This is how you can compute the integral symbolically using SymPy:
In [53]: C_i = Function('C_i')
In [54]: t, t0, x, v = symbols('t, t0, x, v', positive=True)
In [55]: g = lambda x, t: DiracDelta(x/v - t + t0)
In [56]: C_f = Integral(C_i(t0)*g(x,t-t0), (t0, 0, t))
In [57]: C_f
Out[57]:
t
⌠
⎮ ⎛ x⎞
⎮ Cᵢ(t₀)⋅δ⎜-t + 2⋅t₀ + ─⎟ d(t₀)
⎮ ⎝ v⎠
⌡
0
In [58]: C_f.doit()
Out[58]:
⎛t⋅v - x⎞ ⎛-(t⋅v - x) ⎞ ⎛t⋅v - x⎞ ⎛ t⋅v - x⎞
Cᵢ⎜───────⎟⋅θ⎜───────────⎟ Cᵢ⎜───────⎟⋅θ⎜t - ───────⎟
⎝ 2⋅v ⎠ ⎝ 2⋅v ⎠ ⎝ 2⋅v ⎠ ⎝ 2⋅v ⎠
- ────────────────────────── + ──────────────────────────
2 2
In [59]: C_f.doit().simplify()
Out[59]:
⎛ ⎛-t⋅v + x⎞⎞ ⎛t⋅v - x⎞
⎜1 - θ⎜────────⎟⎟⋅Cᵢ⎜───────⎟
⎝ ⎝ 2⋅v ⎠⎠ ⎝ 2⋅v ⎠
─────────────────────────────
2
The theta here is the Heaviside function. Now you just need to evaluate that integral numerically which you can do with lambdify
:
In [73]: C_fs = C_f.doit().simplify()
In [74]: f = lambdify((x, v, t), C_fs, ['scipy', {'C_i': lambda e: 0.5}])

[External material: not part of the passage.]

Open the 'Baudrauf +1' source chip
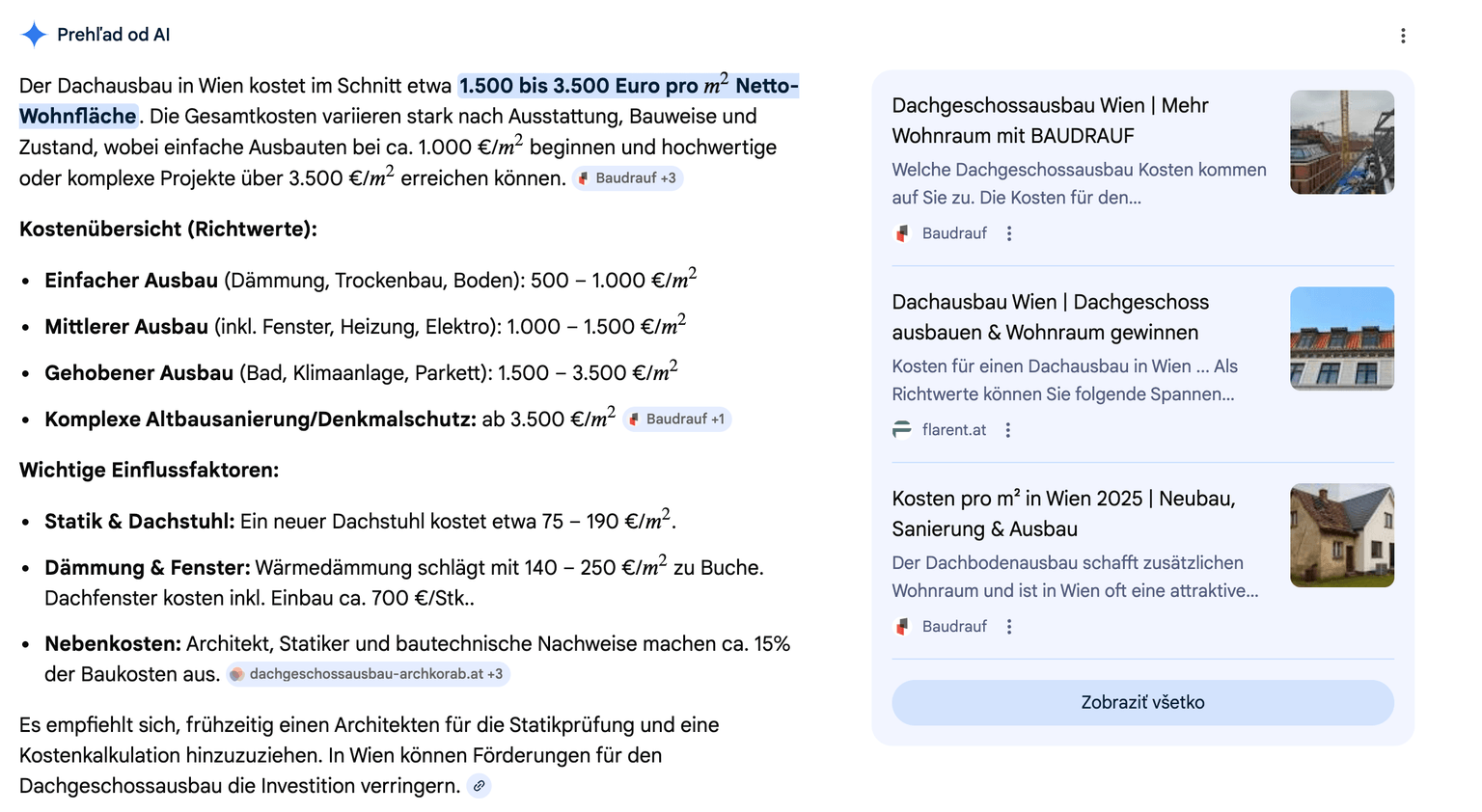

In [75]: f(10, 0.1, t_arr)
Out[75]:
array([0. , 0. , 0. , 0. , 0. , 0. , 0. , 0. , 0. ,
0. , 0. , 0. , 0. , 0. , 0. , 0. , 0. , 0. ,
0. , 0. , 0. , 0. , 0. , 0. , 0. , 0. , 0. ,
0. , 0. , 0. , 0. , 0. , 0. , 0. , 0. , 0. ,
0. , 0. , 0. , 0. , 0. , 0. , 0. , 0. , 0. ,
0. , 0. , 0. , 0. , 0. , 0. , 0. , 0. , 0. ,
0. , 0. , 0. , 0. , 0. , 0. , 0. , 0. , 0. ,
0. , 0. , 0. , 0. , 0. , 0. , 0. , 0. , 0. ,
0. , 0. , 0. , 0. , 0. , 0. , 0. , 0. , 0. ,
0. , 0. , 0. , 0. , 0. , 0. , 0. , 0. , 0. ,
0. , 0. , 0. , 0. , 0. , 0. , 0. , 0. , 0. ,
0. , 0.125, 0.25 , 0.25 , 0.25 , 0.25 , 0.25 , 0.25 , 0.25 ,
0.25 , 0.25 , 0.25 , 0.25 , 0.25 , 0.25 , 0.25 , 0.25 , 0.25 ,
0.25 , 0.25 , 0.25 , 0.25 , 0.25 , 0.25 , 0.25 , 0.25 , 0.25 ,
0.25 , 0.25 , 0.25 , 0.25 , 0.25 , 0.25 , 0.25 , 0.25 , 0.25 ,
...
If you have an array of values for C_i
then you can just use interpolate to turn that into a callable function.